El resentimiento debería ser un afecto pasajero, idealmente. Que maravilloso sería si pudiéramos ponerle una curita, o echarle crema a esa herida que se resiente. Pero hay un problema: el resentimiento psíquico es un fenómeno, en esencia, relacional. No puedo simplemente poner una cura, porque la herida se préfigura en lo colectivo. Las tensiones de mi psiqué solo pueden resolverse en y con les otres.
Por eso es viable hablar de traumas colectivos, de odios entre familias o guerras entre pueblos. Y por eso, también, las soluciones deberían ser colectivas. La cura se pondría, entonces, en el tejido social, que también es parte de mi tanto como yo de él.
El cultivo de los afectos alegres es una labor que sólo puede lograrse de manera conjunta, reconociendo todxs nuestro rol participativo en ese retículo transindividual de almas.
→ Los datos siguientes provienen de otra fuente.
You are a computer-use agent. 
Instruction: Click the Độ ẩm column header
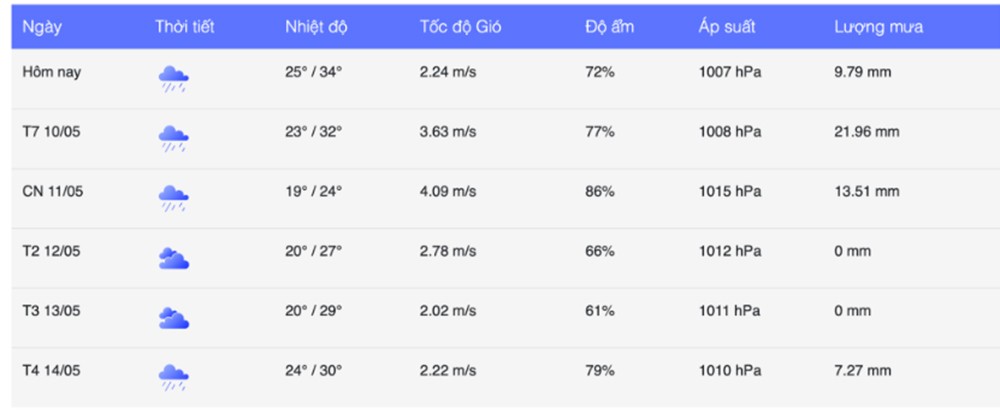610,27
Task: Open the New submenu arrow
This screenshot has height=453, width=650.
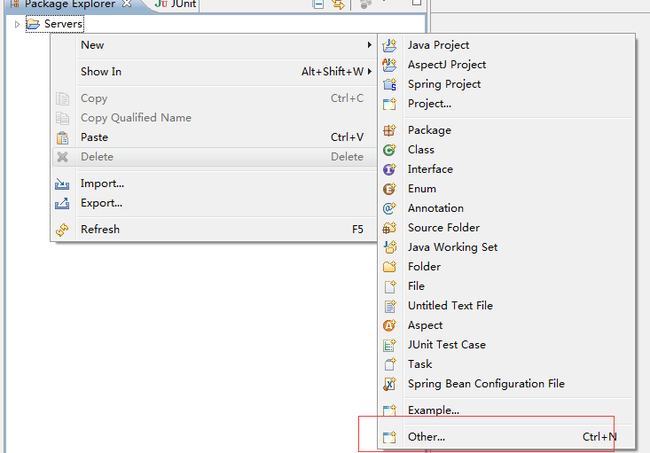Action: [369, 45]
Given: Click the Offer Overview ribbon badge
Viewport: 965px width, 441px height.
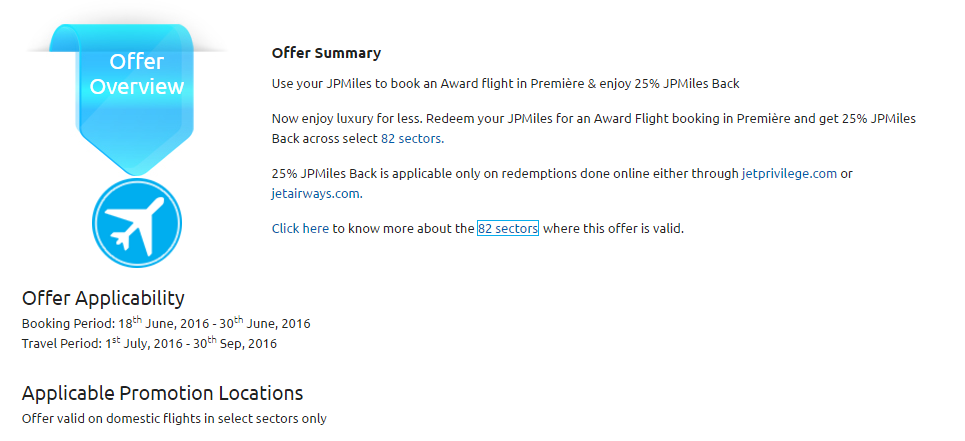Looking at the screenshot, I should 137,75.
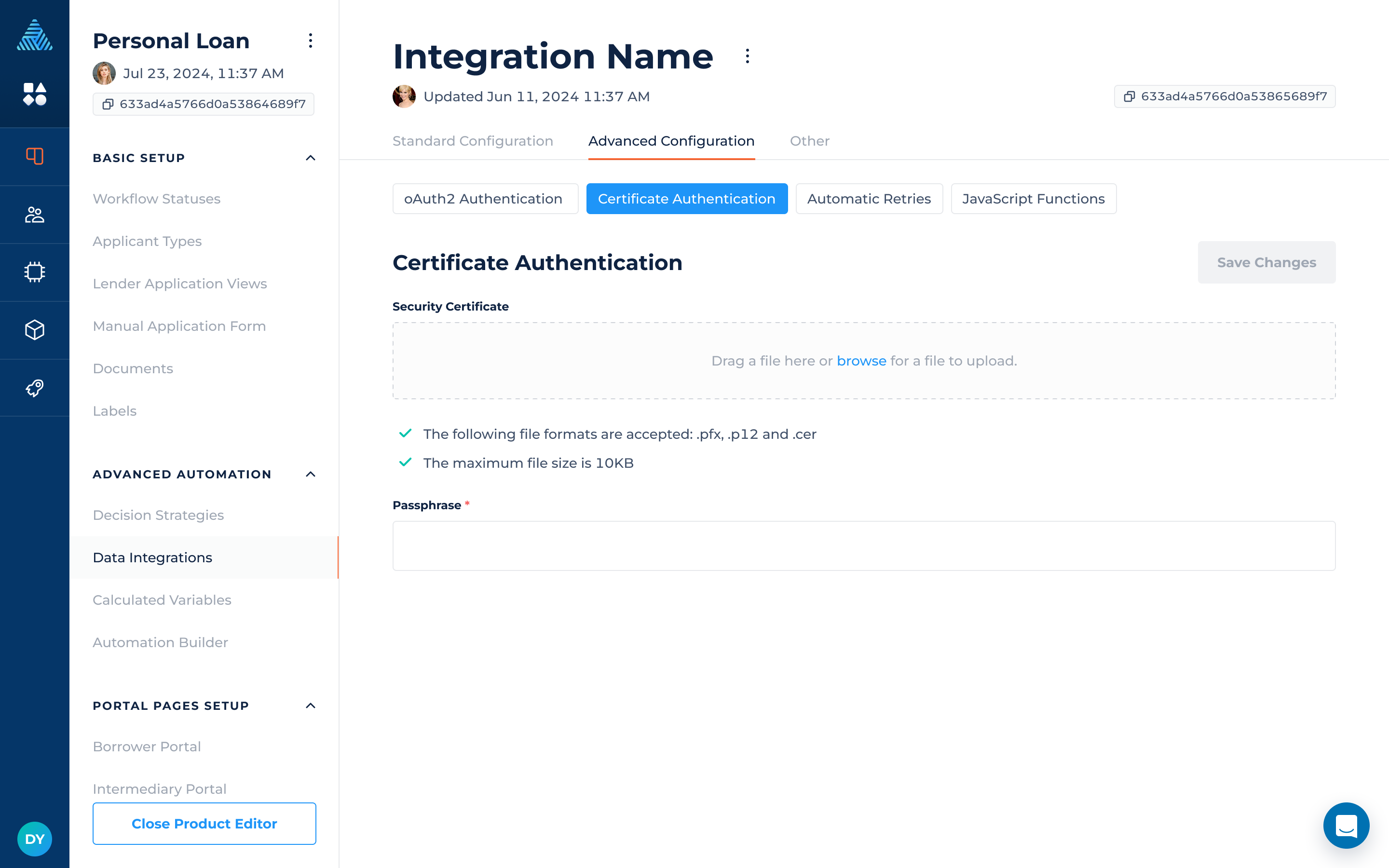
Task: Click the processor chip sidebar icon
Action: tap(34, 272)
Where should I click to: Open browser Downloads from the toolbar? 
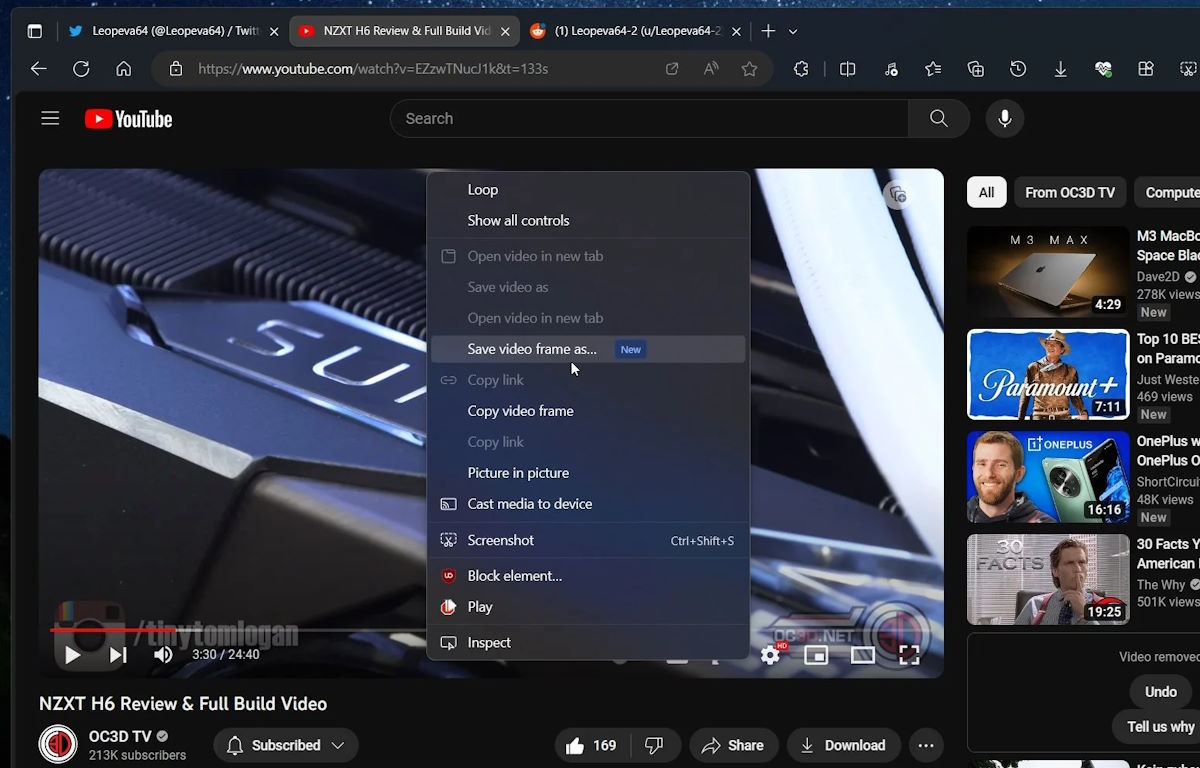(1060, 69)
Mi individualidad es un pliegue del tejido y mi libertad son los giros y dobleces inmanentes al mismo, disponibles como potencia.
En ese ir y venir del tejido al pliegue, de la libertad à la solidaridad, está la transformación de la estructura. No puede darse uno sin lo otro. Así, pues, el resentimiento surgiría como signo de una semiotica de afectos. Nos dice enfáticamente: El mundo puede y debe ser mejor. La cuestión está en artícular los giros y dobleces.